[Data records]
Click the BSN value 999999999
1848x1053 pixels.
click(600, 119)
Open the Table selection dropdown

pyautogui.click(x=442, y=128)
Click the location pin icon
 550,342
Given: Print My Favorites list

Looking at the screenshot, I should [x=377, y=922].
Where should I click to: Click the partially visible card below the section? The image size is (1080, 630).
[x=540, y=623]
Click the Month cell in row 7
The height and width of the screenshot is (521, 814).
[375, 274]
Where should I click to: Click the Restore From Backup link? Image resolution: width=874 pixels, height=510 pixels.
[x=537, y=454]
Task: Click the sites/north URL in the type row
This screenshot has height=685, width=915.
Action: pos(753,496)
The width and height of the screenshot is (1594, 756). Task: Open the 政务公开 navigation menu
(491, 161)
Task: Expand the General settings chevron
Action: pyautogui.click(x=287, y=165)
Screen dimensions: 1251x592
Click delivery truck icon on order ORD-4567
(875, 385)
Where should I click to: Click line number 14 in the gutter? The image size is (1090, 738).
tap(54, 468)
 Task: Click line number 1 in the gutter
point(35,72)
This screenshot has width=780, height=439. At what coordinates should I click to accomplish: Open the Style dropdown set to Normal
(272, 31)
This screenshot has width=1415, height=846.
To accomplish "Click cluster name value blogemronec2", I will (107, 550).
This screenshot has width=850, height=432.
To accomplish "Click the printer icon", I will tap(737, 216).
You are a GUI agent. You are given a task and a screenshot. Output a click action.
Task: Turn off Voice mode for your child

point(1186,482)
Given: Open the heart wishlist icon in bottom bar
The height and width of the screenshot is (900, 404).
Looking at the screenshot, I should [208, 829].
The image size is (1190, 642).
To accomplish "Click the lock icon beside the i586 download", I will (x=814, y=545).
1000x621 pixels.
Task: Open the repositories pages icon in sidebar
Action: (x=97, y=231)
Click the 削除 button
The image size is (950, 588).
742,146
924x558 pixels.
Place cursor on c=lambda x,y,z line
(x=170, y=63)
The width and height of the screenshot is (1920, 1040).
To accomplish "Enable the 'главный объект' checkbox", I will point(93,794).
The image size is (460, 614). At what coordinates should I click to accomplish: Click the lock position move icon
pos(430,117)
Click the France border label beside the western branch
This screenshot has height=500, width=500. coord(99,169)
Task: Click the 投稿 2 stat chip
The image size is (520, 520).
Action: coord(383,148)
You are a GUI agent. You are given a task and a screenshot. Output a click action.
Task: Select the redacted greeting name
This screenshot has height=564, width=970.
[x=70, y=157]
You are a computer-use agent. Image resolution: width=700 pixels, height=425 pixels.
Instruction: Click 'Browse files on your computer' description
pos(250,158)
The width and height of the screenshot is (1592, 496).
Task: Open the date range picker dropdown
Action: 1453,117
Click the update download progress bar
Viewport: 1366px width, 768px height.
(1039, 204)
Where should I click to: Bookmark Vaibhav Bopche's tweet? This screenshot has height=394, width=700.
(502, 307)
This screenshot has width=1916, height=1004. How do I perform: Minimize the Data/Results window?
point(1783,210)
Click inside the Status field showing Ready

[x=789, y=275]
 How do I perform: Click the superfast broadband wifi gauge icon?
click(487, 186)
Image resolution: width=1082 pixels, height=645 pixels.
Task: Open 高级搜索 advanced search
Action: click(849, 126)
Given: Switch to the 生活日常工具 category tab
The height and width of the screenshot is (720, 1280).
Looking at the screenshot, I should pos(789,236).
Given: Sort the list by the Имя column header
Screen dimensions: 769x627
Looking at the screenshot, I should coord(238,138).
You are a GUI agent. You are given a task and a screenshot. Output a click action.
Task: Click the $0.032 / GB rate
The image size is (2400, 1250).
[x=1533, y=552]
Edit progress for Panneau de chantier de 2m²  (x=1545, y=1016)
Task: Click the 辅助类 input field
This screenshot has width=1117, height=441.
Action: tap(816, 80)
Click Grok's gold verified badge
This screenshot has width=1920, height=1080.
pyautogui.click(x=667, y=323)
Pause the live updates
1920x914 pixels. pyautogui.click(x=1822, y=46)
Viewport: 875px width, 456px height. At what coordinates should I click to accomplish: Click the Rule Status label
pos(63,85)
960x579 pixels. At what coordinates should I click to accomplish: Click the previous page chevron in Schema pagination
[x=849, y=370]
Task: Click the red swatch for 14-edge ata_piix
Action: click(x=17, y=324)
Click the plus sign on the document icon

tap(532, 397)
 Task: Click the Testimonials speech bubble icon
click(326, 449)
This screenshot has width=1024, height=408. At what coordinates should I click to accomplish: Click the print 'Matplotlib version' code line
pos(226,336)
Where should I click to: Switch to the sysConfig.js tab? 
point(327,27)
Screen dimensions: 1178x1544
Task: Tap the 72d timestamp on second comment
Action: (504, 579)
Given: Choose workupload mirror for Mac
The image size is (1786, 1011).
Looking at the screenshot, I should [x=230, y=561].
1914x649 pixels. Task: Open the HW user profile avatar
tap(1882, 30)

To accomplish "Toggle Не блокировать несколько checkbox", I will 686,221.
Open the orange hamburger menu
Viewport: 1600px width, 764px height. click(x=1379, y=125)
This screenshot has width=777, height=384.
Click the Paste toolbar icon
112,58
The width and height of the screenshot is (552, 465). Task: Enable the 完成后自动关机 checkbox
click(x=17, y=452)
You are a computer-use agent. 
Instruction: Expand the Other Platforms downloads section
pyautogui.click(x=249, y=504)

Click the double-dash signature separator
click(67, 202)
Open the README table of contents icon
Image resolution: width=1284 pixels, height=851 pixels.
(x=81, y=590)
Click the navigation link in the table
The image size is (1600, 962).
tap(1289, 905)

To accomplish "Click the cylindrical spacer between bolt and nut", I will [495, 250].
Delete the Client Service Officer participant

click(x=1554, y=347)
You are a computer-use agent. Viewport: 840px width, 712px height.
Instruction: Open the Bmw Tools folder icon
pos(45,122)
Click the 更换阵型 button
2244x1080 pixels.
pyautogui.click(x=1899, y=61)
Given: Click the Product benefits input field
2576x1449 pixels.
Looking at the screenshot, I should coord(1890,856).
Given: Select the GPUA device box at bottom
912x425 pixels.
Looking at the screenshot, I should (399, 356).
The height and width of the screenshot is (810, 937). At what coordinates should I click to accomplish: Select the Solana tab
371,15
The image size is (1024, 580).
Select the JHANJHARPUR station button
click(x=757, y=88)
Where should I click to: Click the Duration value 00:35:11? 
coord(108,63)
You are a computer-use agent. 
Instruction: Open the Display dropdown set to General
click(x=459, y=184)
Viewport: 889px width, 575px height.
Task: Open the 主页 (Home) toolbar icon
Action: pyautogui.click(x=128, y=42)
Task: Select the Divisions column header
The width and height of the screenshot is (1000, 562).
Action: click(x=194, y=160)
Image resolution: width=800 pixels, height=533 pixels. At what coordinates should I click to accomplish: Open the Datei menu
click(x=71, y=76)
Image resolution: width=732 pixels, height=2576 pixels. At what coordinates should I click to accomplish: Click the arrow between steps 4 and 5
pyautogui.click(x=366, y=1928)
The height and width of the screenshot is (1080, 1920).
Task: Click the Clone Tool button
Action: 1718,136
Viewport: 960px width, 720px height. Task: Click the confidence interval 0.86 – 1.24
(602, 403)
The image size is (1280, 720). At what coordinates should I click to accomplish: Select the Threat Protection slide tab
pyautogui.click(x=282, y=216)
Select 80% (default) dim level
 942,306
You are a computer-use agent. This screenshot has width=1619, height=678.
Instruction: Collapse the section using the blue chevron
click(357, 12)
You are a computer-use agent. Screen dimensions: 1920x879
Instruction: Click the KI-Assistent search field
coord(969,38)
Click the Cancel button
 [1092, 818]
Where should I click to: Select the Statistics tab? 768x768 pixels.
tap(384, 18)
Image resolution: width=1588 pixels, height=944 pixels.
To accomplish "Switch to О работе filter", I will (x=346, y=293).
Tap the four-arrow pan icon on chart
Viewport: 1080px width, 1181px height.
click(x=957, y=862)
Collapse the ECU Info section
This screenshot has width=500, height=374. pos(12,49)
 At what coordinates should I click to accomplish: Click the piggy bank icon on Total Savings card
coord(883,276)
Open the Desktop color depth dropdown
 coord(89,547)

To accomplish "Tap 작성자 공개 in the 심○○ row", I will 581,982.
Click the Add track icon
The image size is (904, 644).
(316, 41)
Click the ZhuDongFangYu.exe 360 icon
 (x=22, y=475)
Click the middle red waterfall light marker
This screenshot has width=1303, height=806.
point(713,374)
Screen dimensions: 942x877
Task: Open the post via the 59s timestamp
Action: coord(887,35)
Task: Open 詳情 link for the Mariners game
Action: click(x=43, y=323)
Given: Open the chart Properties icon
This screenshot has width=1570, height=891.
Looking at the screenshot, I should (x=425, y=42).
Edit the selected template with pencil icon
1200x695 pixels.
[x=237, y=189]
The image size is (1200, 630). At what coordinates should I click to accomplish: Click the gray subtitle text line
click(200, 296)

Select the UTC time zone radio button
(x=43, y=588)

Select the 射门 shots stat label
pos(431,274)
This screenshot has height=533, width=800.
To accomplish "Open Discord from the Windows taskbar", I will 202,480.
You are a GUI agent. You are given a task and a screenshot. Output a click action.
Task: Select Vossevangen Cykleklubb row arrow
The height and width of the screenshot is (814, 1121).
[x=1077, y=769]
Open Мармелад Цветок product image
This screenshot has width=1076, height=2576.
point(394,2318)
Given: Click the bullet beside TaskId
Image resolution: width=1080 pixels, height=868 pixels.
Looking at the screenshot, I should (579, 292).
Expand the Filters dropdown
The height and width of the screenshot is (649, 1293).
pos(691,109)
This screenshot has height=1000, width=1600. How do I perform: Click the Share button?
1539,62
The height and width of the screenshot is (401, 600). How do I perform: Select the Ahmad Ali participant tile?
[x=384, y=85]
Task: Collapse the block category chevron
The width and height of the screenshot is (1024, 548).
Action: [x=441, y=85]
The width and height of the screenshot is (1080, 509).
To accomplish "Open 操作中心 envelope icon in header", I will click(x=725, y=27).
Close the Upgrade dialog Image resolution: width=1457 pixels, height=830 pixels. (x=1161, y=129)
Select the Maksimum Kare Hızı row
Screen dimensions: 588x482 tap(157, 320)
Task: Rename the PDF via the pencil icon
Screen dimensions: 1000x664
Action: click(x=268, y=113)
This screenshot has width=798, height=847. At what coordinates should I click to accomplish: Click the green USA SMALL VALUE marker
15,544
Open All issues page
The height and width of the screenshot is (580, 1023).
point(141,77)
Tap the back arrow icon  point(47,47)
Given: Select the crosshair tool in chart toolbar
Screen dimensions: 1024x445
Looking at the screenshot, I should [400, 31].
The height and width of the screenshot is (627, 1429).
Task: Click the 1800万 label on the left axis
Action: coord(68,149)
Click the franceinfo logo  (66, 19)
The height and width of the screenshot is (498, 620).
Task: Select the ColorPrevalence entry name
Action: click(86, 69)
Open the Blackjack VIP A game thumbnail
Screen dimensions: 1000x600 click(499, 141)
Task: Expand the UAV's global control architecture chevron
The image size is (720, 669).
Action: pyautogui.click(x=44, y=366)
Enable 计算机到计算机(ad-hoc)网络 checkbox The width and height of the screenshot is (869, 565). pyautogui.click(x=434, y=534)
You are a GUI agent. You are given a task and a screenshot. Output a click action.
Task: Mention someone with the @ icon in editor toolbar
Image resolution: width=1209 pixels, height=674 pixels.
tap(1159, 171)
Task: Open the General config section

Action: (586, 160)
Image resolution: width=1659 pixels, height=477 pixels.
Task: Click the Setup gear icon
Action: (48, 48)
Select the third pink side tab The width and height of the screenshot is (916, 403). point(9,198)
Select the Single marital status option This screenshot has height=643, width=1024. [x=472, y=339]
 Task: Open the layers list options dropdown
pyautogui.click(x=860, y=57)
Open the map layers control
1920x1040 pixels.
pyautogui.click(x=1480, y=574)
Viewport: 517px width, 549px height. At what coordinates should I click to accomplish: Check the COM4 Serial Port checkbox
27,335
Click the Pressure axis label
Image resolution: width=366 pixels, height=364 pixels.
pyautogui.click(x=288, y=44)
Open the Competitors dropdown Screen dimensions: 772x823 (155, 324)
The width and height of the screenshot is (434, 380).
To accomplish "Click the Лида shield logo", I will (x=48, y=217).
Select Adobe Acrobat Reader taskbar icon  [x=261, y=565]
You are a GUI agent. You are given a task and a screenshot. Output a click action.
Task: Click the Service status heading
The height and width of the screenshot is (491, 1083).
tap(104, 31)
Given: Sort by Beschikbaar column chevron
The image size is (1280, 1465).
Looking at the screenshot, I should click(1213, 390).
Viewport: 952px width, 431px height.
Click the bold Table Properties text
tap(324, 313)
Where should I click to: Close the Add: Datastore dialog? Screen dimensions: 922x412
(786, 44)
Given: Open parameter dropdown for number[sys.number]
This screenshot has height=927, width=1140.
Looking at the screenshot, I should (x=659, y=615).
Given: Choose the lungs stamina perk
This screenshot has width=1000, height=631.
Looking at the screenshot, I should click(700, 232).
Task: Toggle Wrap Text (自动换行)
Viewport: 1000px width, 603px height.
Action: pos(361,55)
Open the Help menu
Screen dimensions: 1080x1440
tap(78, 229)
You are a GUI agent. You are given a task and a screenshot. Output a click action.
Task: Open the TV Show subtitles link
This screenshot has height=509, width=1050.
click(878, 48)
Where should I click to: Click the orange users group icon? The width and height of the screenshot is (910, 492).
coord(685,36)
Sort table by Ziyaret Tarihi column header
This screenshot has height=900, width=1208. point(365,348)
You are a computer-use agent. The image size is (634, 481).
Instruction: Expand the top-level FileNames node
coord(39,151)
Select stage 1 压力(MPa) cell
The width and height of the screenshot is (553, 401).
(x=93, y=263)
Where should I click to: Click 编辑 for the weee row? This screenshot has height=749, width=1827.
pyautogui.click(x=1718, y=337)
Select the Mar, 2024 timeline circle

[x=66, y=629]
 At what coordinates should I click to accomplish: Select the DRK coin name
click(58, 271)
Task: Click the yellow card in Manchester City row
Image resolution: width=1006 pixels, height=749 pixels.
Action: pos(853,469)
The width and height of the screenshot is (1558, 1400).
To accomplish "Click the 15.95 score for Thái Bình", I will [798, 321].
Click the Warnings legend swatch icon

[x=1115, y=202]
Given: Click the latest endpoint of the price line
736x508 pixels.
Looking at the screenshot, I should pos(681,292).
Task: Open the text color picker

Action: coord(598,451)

● WORK TASK
Every line above that includes the word "category" must appear in the answer.

● TASK SOLUTION
Given: Switch to the 生活日常工具 category tab
Task: Collapse the block category chevron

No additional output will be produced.